> Extract to read
>>>>>

Mr Papps : No, that is not correct.
Senator RHIANNON: So what did you do in the third year?
Mr Papps : In this water year, 2013-14, in fact, I approved a record amount of water to go into the Gwydir Wetlands, somewhere around 27 to 30 gigalitres with the potential for a little bit more to go in.
Senator RHIANNON: What do you base that change on? What made you determine to make that change?
Mr Papps : What do you mean 'change'?
Senator RHIANNON: You just said that you allocated more, so I am assuming something had changed. Have I made an incorrect assumption? I am just trying to understand your process.
Mr Papps : The process is that, even though I take the advice of state partners-the MDBA and other stakeholders involved through the environmental watering advisory group-the decision is mine alone in terms of allocation of Commonwealth environmental water. We saw some opportunities in the Gwydir to undertake watering in areas that we had not previously watered. Those opportunities presented themselves, and we took them. For example, we undertook some watering in the Carole Creek and Mehi River areas that had not been, to my knowledge, undertaken before, or certainly not to the extent that we undertook them.

<<<<<

> Written task A
List every sentence that Senator RHIANNON ends with a question mark in the hearing transcript.
> Written task B
For each statement, answer yes or no according to the hearing transcript, quoting the words that decide it. (i) Mr Papps says the allocation of Commonwealth environmental water is his decision alone. (ii) Mr Papps puts the 2013-14 amount for the Gwydir Wetlands at about 10 gigalitres. (iii) Mr Papps describes the watering in the Carole Creek and Mehi River areas as something done in earlier years.
> Written task C
Resume the hearing transcript about Gwydir watering, starting after its final sentence.
The lines have no connection to the hearing transcript.

> Material
>>>>>

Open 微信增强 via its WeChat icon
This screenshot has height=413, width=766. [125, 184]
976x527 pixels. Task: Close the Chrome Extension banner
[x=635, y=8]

<<<<<

> Exercise result A
"So what did you do in the third year?"
"What do you base that change on?"
"What made you determine to make that change?"
"Have I made an incorrect assumption?"

> Exercise result B
(i) Yes: "the decision is mine alone in terms of allocation of Commonwealth environmental water"
(ii) No: "somewhere around 27 to 30 gigalitres"
(iii) No: "had not been, to my knowledge, undertaken before"

> Exercise result C
Senator RHIANNON: How do you intend to align the use of environmental water holdings with the priorities of the MDBA and the Basin-wide Environmental Watering Strategy?
Mr Papps : The Basin-wide annual environmental watering priorities, which the authority prepares each year-this is the second year that they will prepare them-are incorporated into our normal planning cycles. We are obliged under the Environmental Watering Plan in the Basin Plan to have regard to those instruments and to the environmental watering strategy. The environmental watering strategy is yet to be developed and it will not be available until later this year. They are important inputs into our normal water-use planning cycle.
Senator RHIANNON: So the CEWH and the MDBA are quite separate in all their decision making?
Mr Papps : The use of the Commonwealth environmental water holding is my responsibility as the CEWH. The authority is intimately involved, if you like, in the process. It constructed chapter 8 of the Basin Plan, which is the environmental watering plan with which my decisions have to be consistent. It is involved, as you have already referred to, in constructing the annual watering priorities and the environmental watering strategy. Clearly, it is intimately involved in the process and it has a different role and responsibility to the one that I hold. In practical terms, we work very closely with the authority.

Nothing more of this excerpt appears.